The spokesman for the Gambian Army, Ebrima Sankareh, said in statements to the press to justify these measures that ‘Three Years Jotna’ was a subversive, violent and illegal movement, before adding that “it was never legally registered.”

Finally, Sankareh himself announced in May the end of the legal proceedings opened against members and followers of the movement and argued that it was “a humanitarian gesture to promote peace and reconciliation among all actors in the political sphere,” especially from face to the presidential elections.

However, Barrow’s decision to fulfill his mandate was not criticized by the entire coalition that supported him, which sowed division within it and undermined the internal support available to the president.

This situation could have led Barrow to turn towards the APCR to the surprise of some of his allies, who have viewed the rapprochement with Jamé’s party with surprise and have shown the fear that it could lead to a blockade of causes recommended by the TRRC. against former high officials.

The new alliance between the NPP and the APRC materialized in September 2020, when members of Jamé’s party aligned themselves with the Barrow formation to block a draft Constitution that included a two-term limit on presidents, something to which the head of state is opposed.


In addition to Barrow, the electoral commission has accepted five other nominations, including Barrow’s former political mentor, Ousainou Darboe, who is running for the fifth time in a presidential election in the African country.

Darboe, 73, was for two decades the main opposition leader to Jamé at the head of the United Democratic Party (PDU), although his arrest and sentence to three years in prison in 2016 led to the formation to support Barrow’s candidacy to the polls.

However, he was released on bail shortly after Barrow’s victory, after which he was appointed Foreign Minister between February 2017 and June 2018, at which point he was placed in charge of the Women’s Affairs portfolio and appointed as vice president.
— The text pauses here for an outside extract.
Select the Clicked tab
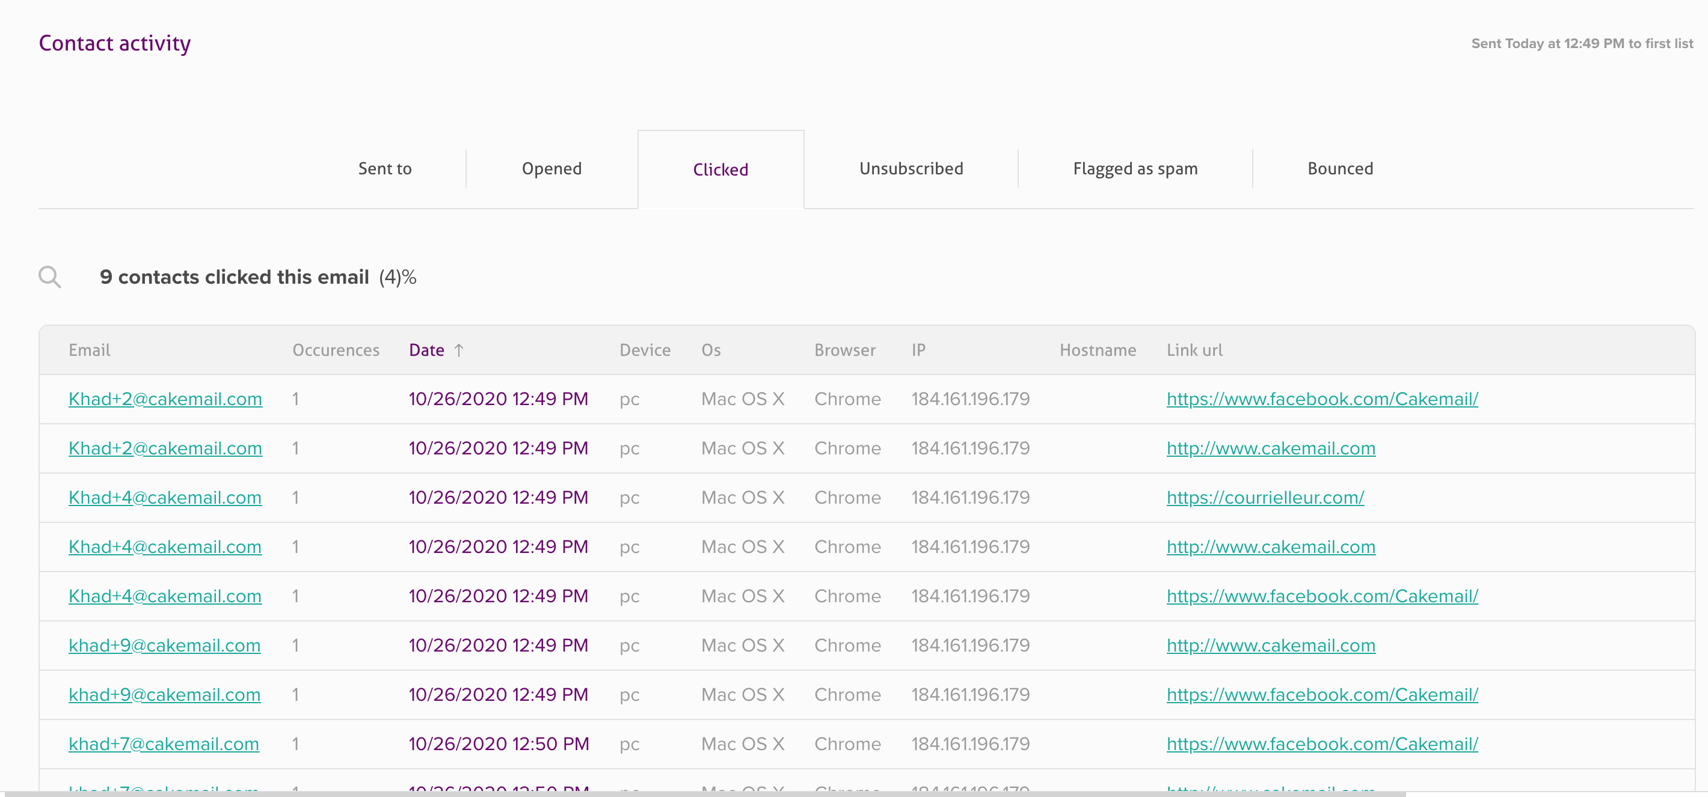The height and width of the screenshot is (797, 1708). [x=720, y=170]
The constant tensions between the two finally led to his dismissal from both positions in March 2019, especially due to Darboe’s refusal to support the president’s will to run for re-election.

Likewise, in the final list of candidates are Mama Kandeh, who is running as a candidate for the Democratic Congress of the Gambia (CDG), a party she created in 2016 after her expulsion from the APCR and with which she came in third place in the elections of the same anus.

Kandeh hopes to rally the votes of the split within the APRC after his coalition with Barrow’s party. The other candidates are Essa Mbye Faal, who was the main adviser to the TRRC, the former head of the Gambia Civil Aviation Authority Abdoulie Ebrima Jammeh, for the National Unity Party (NUP) and Halifa Sallah, a parliamentarian of the Organization. People’s Democratic Party for Independence and Socialism (PDOIS).

The electoral commission has rejected a total of 15 candidacies for breaches of constitutional requirements, including not complying with the necessary guarantees to support the nomination of a candidate, as detailed by the organism’s spokesman, Makan Khan.

The country, of 2.1 million inhabitants and surrounded by Senegal except for its outlet to the sea, is one of the most densely populated on the continent and has suffered an economic crisis fueled by the coronavirus pandemic, which has affected the tourism sector , according to data from the World Bank.

Thus, the country has suffered a reduction in GDP per capita of 3.1 percent in 2020 compared to the previous year, which has caused a “reversal” in the reduction of poverty, which went from 8.4 percent in 2019 to 9.2 percent in 2020.

Inflation has also increased since January 2021 with an increase in food prices, which is affecting food security, although public debt is “sustainable” and the macroeconomic management and delivery of funds by the Donors have helped “reduce the fiscal deficit.”